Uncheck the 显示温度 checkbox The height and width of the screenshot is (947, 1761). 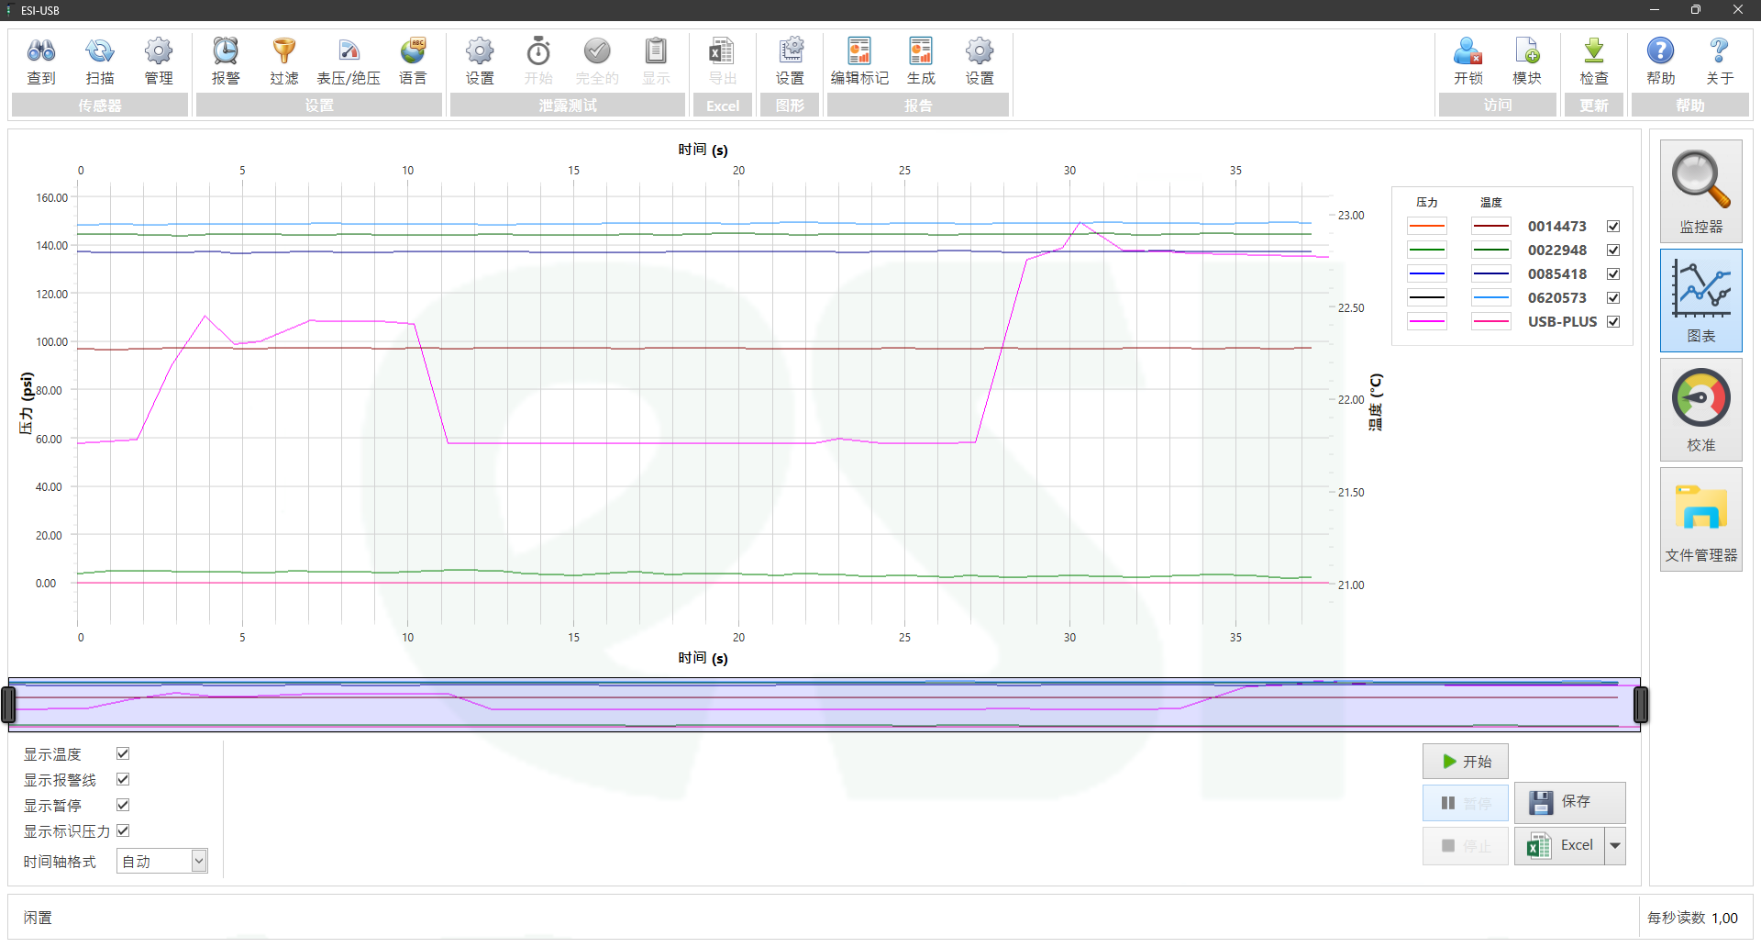pyautogui.click(x=123, y=753)
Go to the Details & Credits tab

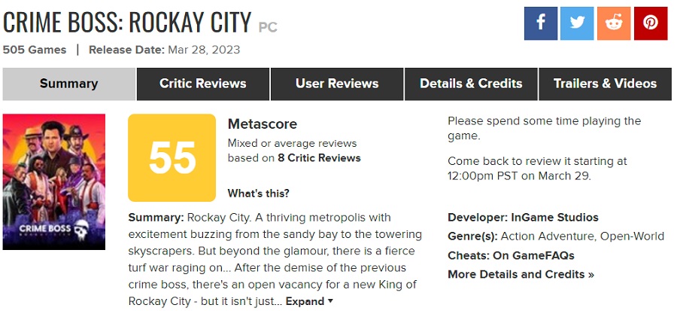(471, 84)
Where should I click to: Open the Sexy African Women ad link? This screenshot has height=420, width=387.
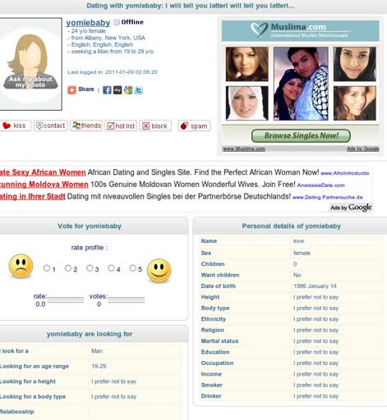pos(43,172)
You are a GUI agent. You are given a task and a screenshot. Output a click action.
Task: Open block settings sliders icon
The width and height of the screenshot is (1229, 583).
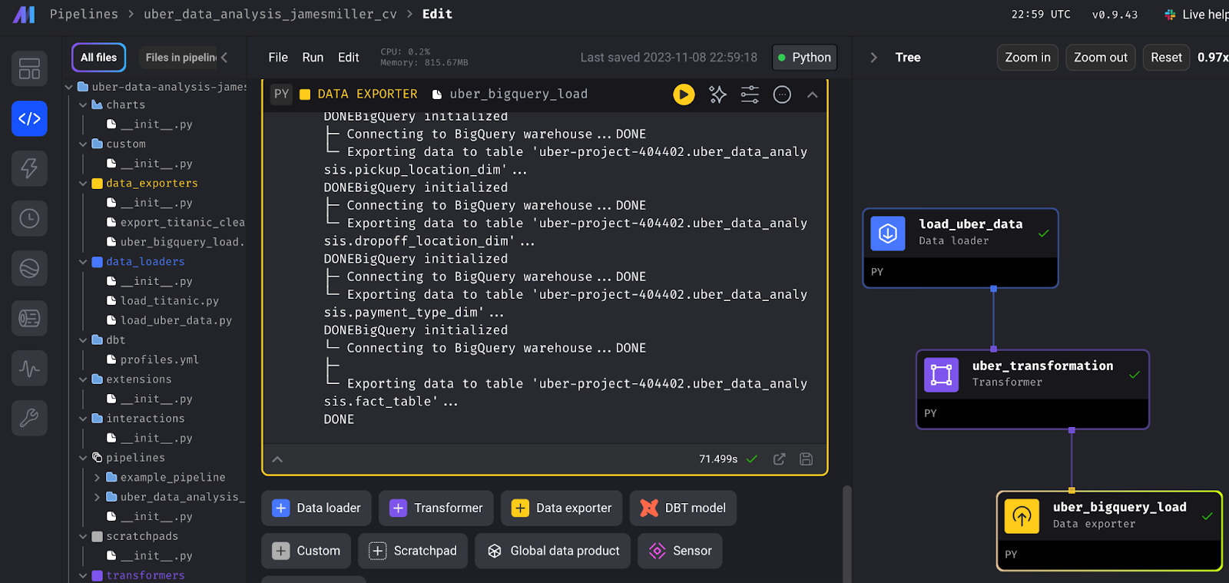(x=750, y=94)
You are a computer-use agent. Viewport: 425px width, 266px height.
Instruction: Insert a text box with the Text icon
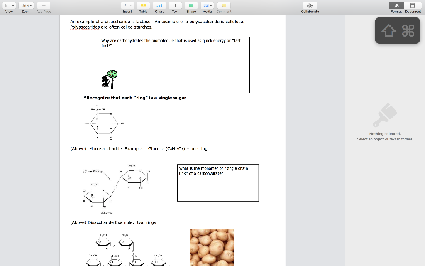[x=175, y=6]
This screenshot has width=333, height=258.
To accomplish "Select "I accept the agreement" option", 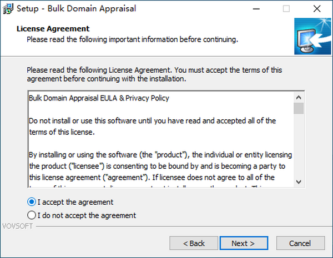I will pos(32,202).
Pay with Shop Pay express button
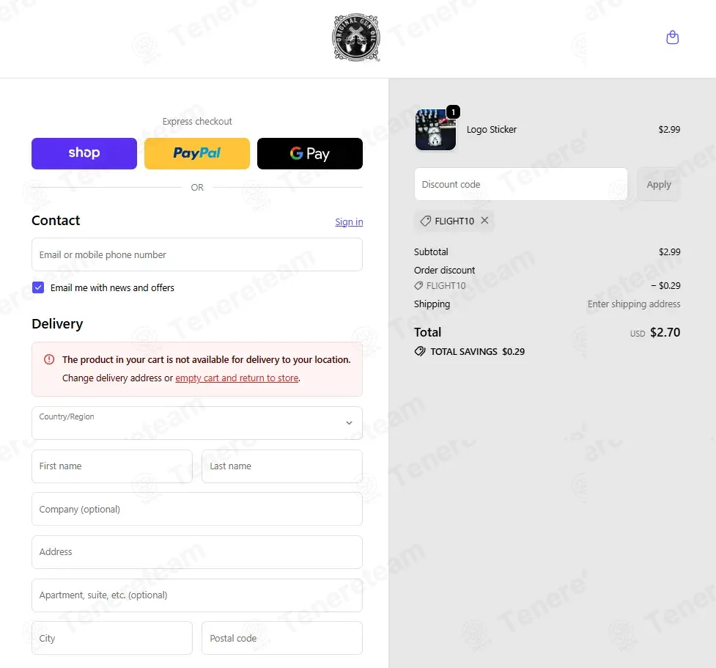The width and height of the screenshot is (716, 668). pos(84,153)
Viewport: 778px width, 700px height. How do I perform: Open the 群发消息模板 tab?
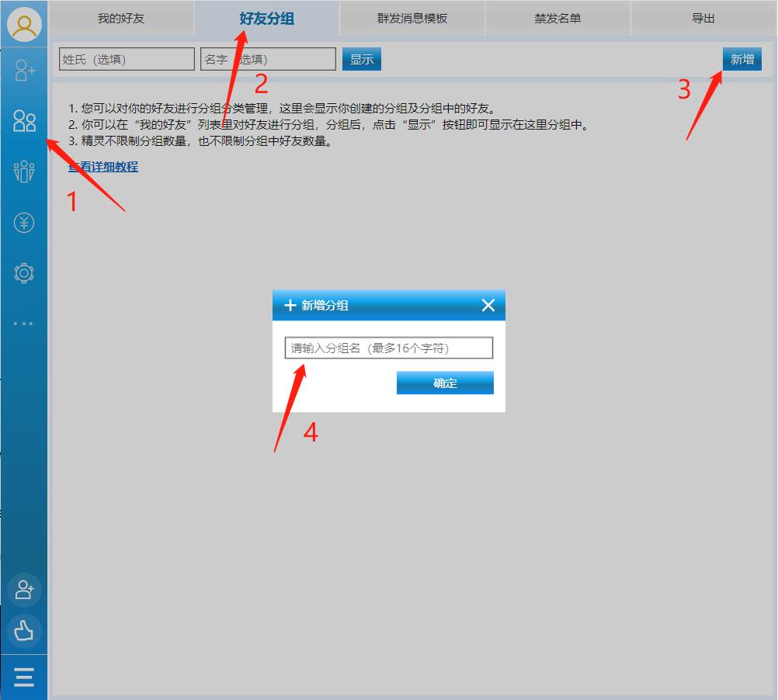[x=412, y=18]
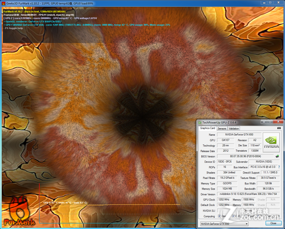Close the GPU-Z window
The image size is (285, 229).
coord(279,122)
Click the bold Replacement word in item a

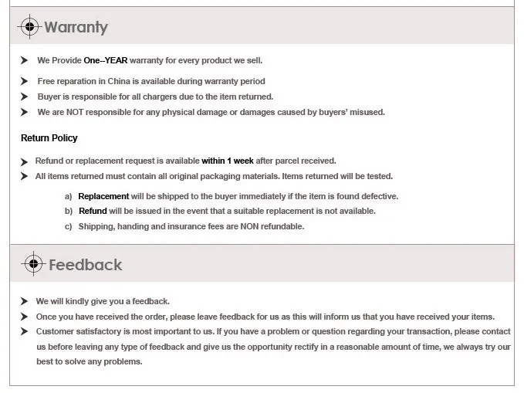[x=103, y=196]
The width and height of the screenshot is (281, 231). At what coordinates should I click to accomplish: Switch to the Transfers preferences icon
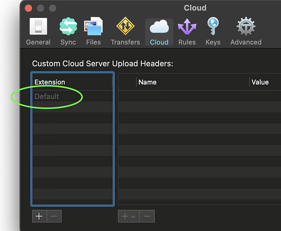[x=125, y=26]
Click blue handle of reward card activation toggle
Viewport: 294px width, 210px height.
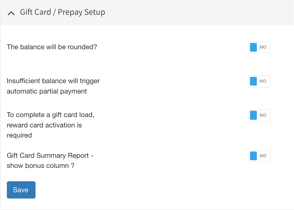(x=254, y=115)
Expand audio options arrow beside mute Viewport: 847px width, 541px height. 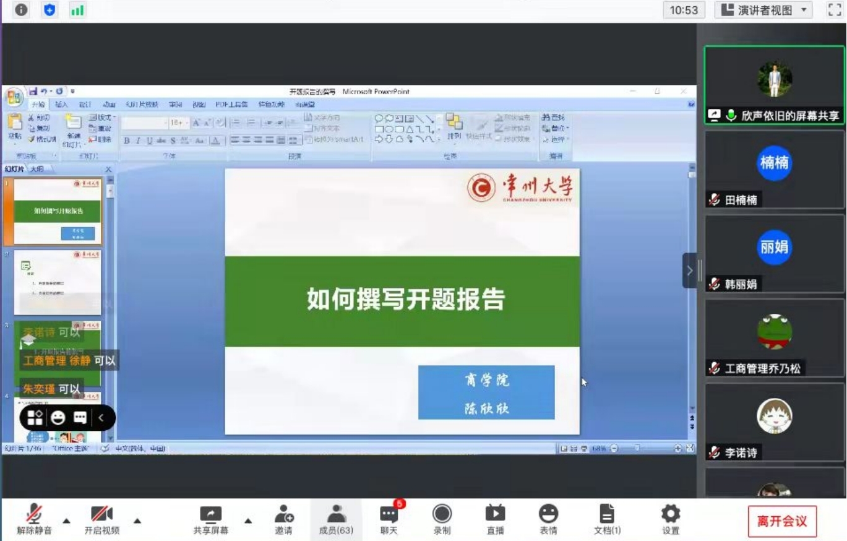click(67, 521)
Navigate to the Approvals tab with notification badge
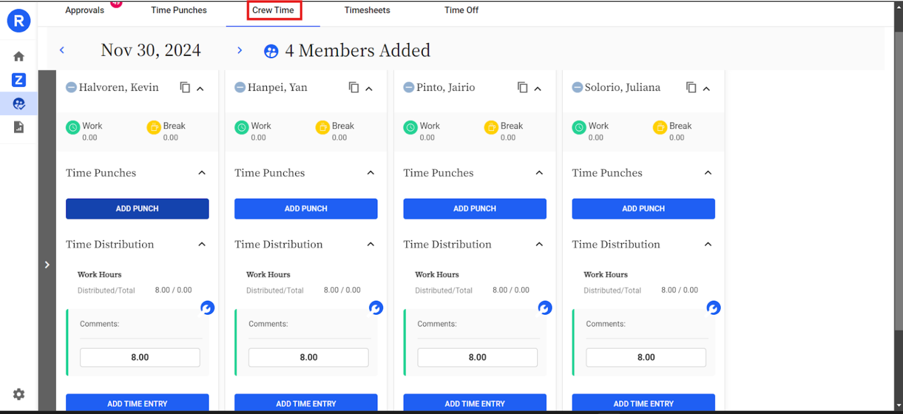Image resolution: width=903 pixels, height=414 pixels. click(x=85, y=10)
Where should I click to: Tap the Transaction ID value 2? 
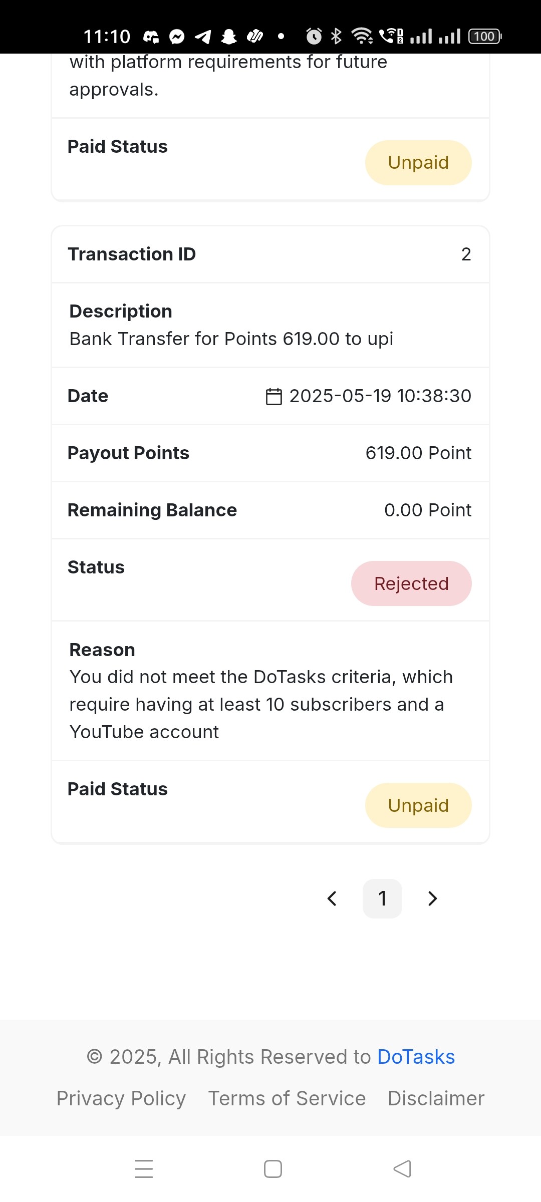click(x=466, y=254)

Your objective = Respond with the number of lines in the entries that include the string "agent", and nothing besides.

Answer for this exercise = 2